As a merit to constancy
I am a barbarian, a foreigner: I cannot stand schools.
I am an illustrator, though I have also harbored, at different times, the ambitions of a painter—in oils—a craft I cultivated with vehemence, modestly emulating every well-painted and well-placed thing I saw. I was drawn especially to the works of the early post-war avant-gardes—Cubism and Metaphysical painting—and to anything that evoked the works, vices, and mannerisms of old Baroque painting.
The curious thing is that I never felt a true interest in the techniques or theories of color, nor in anything related to the subject. As a student at the School of Fine Arts in Buenos Aires, I sought to flee the workshops. I would hide in “El Diamante,” an opaque and mournful relic of a bar that emitted its vaporous glow not far from the school. It sat on one of those streets inhabited by a band of neighborhood drunks, a few laborers (the school was not far from the port), and fugitive students like myself. That bar was my true school, my studio, my office, my library.
I drank coffee, smoked (Gitanes, when I could), and read novels, essays, and manifestos. I waited for my classmates to begin the kind of tertulia that always revolved around the same themes: Surrealism, Borges, Sábato, Cortázar, Alejandra Pizarnik, Freud, Lewis Carroll, Carl Jung, and the odd bit of something else. It was a circle of vicious evocation, for it took us years to broaden our tastes; I suppose that cramped and meager erudition was enough to exalt my friends, and it was enough for me—histrionic as we were—to feel ourselves, despite our anachronism and ignorance, part of the world and a little beyond the dull confines of El Diamante.

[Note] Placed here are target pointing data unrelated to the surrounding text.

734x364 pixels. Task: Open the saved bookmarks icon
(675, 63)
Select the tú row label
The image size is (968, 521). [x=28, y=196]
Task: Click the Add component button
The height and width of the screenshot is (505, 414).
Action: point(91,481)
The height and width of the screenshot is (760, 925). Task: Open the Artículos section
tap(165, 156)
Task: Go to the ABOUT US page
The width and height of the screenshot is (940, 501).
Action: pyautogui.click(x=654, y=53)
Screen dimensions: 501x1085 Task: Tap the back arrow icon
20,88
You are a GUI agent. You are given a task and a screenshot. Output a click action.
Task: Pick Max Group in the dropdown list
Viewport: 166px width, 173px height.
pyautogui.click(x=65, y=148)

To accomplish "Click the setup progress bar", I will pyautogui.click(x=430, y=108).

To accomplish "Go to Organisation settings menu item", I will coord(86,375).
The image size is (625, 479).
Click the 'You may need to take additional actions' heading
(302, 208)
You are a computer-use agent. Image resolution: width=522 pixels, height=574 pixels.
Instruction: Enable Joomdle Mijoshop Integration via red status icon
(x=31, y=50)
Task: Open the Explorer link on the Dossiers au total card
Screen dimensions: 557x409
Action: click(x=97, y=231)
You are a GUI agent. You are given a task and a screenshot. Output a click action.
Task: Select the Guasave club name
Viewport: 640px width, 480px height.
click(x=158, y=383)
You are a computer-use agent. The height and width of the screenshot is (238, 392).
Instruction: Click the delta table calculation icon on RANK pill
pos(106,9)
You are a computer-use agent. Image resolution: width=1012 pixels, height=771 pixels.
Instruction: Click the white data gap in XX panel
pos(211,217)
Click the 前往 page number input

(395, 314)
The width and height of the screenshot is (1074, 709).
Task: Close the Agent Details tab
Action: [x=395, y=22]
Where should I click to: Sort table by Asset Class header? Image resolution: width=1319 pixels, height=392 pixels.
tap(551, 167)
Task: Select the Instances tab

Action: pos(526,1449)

My pleasure lay there: in reasoning aloud. The school was the agora, the spontaneous and evocative conversation—sometimes inspired, other times foolish and snobbish—but it didn’t matter. I would return home with a swollen tongue, choked with ideas and ready to draw freely, to read, and sometimes to write improvised “novels.”
I am a barbarian, a foreigner; I cannot stand schools. I cannot stand study methods; programs disgust me. I had only one master in my life: the Argentine painter Roberto Aizenberg, who was himself a savage who did not even believe in Art History. Yet, he was a man who worked for hours and hours in his studio with self-denial and rigor. He painted with tidy austerity; he was an architect of the air, a Celestial Mind. He painted strange buildings and spiritual structures as if he were a Surrealist Monk who, in his cloister and cell, wove patient machines of the Otherworld. I would show up at his studio with my paintings and we would talk. We reasoned through our own manias, shared tastes and influences; that is to say, we held a tertulia. If there was any pedagogy, it was spontaneous and spoken, not without irony and jokes.
My career as a painter lasted but a short time: perhaps five years. Painting continuously displeased me. Holding one exhibition a year, formalizing a certain number of oil paintings (the only kind of painting I like), overwhelmed me. Every so often, I simply wanted to make a painting. But in reality, that activity was a reflection of my love for the painting done by others. The work of certain masters procures in me the desire to write about them or with them. When I observe paintings in a museum, I say things to myself: I dictate ideas, I meditate. I know that the visit will provide me with images, and those images will form part of a story or a chapter of a novel. That is: to create verba and reverberate through plastic form.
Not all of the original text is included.